No entanto, como não posso apertar um botão e fazer o tempo retornar – pois como diz o Lenine “o tempo não tem parada” -, resolvi reaprender, tendo como base tudo o que sei hoje, a viver um grande amor… só que depois dos trinta. Viver em sua plenitude, sem considerações malucas ou abestalhadas. Viver o que tiver de ser vivido, no momento exato de seu nascimento. Eis o que aprendi até agora:

– Para viver um grande amor depois dos trinta, urgente é se amar primeiro. Saber-se suficiente em sua estrada, pois gente adulta trabalha, faz feira, tem problema e não aguenta os mimimis adolescentes (e, de repente, eu compreendo aquele cara de 35 que me dispensou quando eu tinha apenas 15. Te compreendo, parceiro!)

– É preciso, também, saber que o outro tem um mundo só dele, respeitar seus espaços, seus silêncios e compreendê-los como respiros – e não como um afastamento louco desses que a cabeça da meninada inventa.

– Tem que saber se divertir – tomar cerveja, sair pra balada, falar besteira e não se prender a nada pois gente como a gente quer ser feliz e dar risada e não perder tempo com cara feia.

– É preciso saber aceitar que as coisas nem sempre sairão como a gente planeja; que planejar às vezes pode ser uma merda; e que o acaso na maioria das vezes nos reserva as melhores surpresas do dia. Deixe-se levar!

– Seja leve, releve e não leve tudo tão a sério. A maturidade nos ensina que o peso dos dias já é suficiente sobre ombros já tão sobrecarregados.

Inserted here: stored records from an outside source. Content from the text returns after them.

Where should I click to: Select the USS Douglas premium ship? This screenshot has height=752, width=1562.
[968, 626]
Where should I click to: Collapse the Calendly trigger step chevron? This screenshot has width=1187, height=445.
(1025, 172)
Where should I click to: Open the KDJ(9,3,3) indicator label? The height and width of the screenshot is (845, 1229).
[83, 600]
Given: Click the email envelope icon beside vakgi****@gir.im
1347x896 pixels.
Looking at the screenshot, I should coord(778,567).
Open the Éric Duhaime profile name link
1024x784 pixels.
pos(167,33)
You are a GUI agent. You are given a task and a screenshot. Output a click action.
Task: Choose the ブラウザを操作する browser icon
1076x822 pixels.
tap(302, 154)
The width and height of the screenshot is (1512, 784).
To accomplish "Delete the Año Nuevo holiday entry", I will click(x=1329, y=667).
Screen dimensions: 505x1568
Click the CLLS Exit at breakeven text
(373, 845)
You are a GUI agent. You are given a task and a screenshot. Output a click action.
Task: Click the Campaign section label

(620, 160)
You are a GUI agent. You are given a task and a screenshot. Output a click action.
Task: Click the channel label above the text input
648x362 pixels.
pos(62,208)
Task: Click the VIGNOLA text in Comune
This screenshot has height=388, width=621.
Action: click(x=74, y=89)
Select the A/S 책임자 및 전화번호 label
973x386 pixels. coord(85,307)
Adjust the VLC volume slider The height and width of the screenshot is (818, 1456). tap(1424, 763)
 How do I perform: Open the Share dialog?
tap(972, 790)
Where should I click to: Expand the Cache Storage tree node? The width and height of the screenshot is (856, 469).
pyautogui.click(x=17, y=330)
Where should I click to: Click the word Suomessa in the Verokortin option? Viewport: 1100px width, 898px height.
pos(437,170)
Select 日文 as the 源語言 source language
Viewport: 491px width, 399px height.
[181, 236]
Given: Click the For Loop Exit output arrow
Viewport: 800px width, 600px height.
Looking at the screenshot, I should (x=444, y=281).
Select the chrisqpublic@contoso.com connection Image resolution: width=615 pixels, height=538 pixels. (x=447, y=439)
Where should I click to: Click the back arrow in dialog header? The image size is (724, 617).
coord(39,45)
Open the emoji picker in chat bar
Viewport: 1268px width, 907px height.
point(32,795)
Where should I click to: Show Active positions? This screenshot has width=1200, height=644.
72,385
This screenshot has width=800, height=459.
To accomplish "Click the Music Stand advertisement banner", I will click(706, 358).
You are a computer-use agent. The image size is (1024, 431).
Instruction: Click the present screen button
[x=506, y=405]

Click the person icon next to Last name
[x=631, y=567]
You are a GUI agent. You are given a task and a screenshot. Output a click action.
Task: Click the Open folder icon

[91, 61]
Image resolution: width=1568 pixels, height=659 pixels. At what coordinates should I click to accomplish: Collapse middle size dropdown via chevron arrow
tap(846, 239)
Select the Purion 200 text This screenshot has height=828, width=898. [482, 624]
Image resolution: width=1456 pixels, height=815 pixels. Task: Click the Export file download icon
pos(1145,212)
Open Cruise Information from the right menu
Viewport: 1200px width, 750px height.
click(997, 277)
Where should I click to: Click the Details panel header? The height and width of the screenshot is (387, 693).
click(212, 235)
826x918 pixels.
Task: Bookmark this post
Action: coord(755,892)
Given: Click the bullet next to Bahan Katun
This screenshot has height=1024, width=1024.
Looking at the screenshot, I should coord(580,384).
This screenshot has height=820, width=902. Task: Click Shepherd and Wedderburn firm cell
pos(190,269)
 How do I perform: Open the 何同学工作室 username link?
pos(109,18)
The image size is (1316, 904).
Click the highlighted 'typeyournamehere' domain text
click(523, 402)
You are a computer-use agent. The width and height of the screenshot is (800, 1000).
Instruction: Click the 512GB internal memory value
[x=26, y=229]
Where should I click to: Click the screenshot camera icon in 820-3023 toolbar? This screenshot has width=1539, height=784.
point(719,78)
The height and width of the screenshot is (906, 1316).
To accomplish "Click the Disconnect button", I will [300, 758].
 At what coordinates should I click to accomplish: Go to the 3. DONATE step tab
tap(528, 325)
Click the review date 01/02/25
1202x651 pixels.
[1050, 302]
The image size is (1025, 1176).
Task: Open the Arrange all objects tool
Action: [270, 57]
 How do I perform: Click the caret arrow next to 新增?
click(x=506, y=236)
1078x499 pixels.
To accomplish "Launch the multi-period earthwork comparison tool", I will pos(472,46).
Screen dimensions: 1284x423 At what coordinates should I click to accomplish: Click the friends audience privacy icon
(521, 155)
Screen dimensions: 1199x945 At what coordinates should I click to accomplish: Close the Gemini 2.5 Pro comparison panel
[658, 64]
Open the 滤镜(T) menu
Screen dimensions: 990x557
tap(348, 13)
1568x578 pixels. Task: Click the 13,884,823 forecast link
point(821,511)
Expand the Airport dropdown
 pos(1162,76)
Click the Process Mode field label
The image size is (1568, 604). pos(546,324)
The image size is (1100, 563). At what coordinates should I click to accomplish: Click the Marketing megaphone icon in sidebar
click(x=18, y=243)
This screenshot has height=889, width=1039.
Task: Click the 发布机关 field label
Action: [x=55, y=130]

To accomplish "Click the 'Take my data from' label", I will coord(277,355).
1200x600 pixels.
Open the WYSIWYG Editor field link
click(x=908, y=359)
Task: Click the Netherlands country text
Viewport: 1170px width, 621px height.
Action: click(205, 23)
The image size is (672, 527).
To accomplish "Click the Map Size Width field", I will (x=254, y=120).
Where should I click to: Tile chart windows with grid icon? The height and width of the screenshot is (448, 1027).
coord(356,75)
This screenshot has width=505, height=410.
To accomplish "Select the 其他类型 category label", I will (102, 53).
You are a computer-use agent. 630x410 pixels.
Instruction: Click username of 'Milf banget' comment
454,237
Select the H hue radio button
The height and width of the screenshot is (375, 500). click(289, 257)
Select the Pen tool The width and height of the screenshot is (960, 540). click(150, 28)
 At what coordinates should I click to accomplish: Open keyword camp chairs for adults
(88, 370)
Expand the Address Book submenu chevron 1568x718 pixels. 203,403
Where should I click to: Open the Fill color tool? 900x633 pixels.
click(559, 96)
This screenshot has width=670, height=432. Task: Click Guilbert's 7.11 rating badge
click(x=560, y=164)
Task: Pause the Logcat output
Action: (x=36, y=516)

– Atreva-se! Não perca tempo fazendo conjecturas. Depois dos trinta, a vida dá um pulo e de repente você dá de cara com um reflexo no espelho que jura não ser o seu. Se lá atrás você se lascou por medo, vergonha, receio, toque o foda-se e seja feliz! A sua conta bancária vai te permitir pelo menos um momento assim, ok?!

– Ame em demasia, sem máscaras, sem amarras. Você já interpreta papéis demais na sociedade, no trabalho, na vida. No amor, não cabem fantasias – a não ser, é claro, as sexuais.

– Seja sincero – consigo mesmo e com o outro. Deixar tudo às claras é sempre melhor caminho.

– Liberte-se das convenções. Seja você mesmo. E deixe que o outro te veja e seja ele mesmo autêntico ao passar por sua vida.

– Compreenda que os movimentos da vida são inconstantes – e que esta é sua maior beleza. Só não acredite no mito do amor eterno. Aqueles que resistem ao tempo são os que aprenderam a se reinventar, dia após dia, sendo, assim, cada dia um amor novo.

– Exija cedências e saiba ceder. A vida é um balé dançado por muitos, beleza?
– Acredite fielmente na sua intuição. Creia: ela nunca falha.

– Se tá complicado, descomplique! Não jogue ainda mais lenha no que ainda é apenas uma brasinha.

E, o mais importante de tudo: aceite o amor como e quando ele vier. Um amor verdadeiro, forte e sereno, pode até ser breve, mas com certeza vai te ensinar muito mais do que uma relação certinha. O amor, caros leitores, nos ensinar o auto amor e o respeito próprio. Nos ensina que podemos voar muito mais alto do que a vida nos faz acreditar. Nos mostra todas as portas que sempre estiveram abertas e que nós nunca tivemos olhos para enxergar.

O verdadeiro amor liberta e salva – mesmo que não tenha existido para durar.